TASK DETAILS —
Filter these entries down to the lines that hold the word "computer", and show each of them.

DATA EXCERPTS —
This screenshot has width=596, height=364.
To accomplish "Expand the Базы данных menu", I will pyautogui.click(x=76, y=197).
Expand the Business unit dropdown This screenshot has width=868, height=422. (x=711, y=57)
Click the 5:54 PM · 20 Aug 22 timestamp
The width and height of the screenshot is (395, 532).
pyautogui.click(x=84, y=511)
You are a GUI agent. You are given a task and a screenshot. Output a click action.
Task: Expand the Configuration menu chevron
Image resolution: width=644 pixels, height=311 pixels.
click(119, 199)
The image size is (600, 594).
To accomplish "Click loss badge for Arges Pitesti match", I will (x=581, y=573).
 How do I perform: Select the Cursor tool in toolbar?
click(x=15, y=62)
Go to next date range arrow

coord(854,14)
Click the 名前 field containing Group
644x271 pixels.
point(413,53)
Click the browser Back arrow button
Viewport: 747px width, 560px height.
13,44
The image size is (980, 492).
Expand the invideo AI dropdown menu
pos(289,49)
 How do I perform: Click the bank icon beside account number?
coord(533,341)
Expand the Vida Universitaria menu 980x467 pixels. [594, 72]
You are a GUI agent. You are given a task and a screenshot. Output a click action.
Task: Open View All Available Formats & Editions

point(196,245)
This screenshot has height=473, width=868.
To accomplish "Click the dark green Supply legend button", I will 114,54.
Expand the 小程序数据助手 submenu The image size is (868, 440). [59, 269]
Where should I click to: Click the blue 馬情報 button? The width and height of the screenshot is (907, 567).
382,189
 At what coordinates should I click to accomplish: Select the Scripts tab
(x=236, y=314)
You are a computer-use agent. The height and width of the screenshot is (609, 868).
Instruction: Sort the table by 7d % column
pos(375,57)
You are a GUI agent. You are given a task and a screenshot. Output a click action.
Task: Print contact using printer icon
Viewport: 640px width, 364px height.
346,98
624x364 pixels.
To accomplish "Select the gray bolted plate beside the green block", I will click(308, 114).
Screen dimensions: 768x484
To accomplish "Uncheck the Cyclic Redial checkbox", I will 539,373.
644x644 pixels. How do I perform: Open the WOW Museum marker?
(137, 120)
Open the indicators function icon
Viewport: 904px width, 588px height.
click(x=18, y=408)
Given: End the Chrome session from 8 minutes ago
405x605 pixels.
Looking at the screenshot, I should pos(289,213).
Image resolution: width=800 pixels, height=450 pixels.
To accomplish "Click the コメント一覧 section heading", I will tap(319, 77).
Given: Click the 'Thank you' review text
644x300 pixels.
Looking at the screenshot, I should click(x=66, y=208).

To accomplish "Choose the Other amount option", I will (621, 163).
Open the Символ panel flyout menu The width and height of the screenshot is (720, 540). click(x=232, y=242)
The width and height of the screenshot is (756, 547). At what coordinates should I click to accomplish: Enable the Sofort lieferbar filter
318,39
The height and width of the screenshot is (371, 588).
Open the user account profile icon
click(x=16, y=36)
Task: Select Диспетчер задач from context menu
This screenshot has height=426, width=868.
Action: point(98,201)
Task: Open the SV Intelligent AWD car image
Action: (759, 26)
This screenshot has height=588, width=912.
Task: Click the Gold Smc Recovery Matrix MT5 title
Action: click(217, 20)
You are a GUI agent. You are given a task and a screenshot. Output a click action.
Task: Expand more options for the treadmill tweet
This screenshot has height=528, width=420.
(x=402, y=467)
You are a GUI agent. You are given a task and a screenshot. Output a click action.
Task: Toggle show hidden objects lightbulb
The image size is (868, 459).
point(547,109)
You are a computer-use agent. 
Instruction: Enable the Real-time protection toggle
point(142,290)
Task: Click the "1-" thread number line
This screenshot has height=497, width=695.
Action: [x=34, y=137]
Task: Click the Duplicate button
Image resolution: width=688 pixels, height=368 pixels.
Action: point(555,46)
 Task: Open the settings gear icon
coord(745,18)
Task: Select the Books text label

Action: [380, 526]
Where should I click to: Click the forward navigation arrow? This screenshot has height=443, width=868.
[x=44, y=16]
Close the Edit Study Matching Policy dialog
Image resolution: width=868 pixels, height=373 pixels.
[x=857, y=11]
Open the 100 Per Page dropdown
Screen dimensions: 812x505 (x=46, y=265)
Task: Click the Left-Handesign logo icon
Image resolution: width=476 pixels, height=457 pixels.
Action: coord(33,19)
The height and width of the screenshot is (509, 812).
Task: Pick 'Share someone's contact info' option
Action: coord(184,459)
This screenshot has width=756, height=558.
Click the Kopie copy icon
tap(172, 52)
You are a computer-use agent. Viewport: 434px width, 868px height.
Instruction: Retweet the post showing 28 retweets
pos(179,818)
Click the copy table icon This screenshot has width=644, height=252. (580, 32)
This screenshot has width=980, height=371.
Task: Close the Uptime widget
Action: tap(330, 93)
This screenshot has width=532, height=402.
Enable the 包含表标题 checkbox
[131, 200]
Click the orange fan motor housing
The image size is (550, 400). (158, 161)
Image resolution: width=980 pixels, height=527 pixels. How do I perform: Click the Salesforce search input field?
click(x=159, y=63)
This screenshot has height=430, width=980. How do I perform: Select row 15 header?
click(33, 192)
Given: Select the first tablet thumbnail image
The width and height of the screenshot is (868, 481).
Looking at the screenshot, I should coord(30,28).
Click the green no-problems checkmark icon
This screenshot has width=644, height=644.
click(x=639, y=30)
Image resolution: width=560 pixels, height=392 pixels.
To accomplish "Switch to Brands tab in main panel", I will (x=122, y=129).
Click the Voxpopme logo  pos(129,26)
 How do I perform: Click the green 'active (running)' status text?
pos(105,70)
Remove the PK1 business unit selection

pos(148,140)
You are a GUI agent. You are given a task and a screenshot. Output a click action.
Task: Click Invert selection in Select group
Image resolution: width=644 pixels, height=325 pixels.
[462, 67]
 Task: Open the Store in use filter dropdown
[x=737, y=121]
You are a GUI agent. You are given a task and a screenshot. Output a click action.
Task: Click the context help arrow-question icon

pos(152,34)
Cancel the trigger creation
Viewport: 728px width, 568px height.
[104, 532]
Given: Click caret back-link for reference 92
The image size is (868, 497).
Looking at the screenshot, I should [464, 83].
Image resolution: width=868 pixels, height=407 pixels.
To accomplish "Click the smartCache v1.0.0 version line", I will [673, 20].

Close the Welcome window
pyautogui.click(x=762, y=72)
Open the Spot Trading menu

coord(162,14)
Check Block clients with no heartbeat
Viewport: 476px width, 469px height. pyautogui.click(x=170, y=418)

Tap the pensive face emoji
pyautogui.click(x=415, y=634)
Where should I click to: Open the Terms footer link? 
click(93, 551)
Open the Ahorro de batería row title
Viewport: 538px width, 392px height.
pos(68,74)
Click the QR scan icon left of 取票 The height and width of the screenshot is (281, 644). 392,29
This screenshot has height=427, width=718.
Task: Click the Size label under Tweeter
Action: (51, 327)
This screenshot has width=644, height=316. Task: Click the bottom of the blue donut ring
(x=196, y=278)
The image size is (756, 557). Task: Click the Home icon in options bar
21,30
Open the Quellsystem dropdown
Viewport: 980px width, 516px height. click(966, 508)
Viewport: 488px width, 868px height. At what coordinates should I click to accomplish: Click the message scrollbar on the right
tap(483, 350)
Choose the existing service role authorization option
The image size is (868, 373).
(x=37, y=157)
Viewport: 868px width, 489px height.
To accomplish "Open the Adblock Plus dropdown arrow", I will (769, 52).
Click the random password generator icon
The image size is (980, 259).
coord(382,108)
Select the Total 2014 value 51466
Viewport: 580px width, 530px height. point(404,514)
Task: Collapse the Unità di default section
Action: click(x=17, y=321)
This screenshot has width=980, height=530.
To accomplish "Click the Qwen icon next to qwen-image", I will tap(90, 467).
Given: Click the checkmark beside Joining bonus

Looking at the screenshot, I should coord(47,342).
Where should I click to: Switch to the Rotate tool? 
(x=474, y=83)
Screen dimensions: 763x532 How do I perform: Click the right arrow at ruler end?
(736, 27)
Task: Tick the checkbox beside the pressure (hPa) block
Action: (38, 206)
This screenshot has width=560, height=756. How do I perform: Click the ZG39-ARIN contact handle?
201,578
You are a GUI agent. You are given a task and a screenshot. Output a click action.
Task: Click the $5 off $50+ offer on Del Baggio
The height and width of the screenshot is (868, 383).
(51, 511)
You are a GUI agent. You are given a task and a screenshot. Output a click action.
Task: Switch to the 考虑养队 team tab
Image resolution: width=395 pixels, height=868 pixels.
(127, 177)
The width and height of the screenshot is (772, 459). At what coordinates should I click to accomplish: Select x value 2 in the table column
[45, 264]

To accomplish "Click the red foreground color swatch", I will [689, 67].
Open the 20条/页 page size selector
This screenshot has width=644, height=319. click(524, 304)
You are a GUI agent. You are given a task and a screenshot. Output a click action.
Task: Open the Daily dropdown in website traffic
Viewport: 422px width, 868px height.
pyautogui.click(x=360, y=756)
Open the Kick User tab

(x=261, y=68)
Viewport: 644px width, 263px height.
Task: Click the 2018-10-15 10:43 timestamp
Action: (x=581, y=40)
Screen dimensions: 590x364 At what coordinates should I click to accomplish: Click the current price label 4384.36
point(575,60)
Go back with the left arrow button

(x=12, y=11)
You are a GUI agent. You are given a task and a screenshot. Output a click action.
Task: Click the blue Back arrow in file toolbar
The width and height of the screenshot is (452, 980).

EXERCISE SOLUTION —
You are a computer-use agent. The height and width of the screenshot is (609, 868).
You are a computer-use agent. 
You are a computer-use agent. Viewport: 434px width, 868px height.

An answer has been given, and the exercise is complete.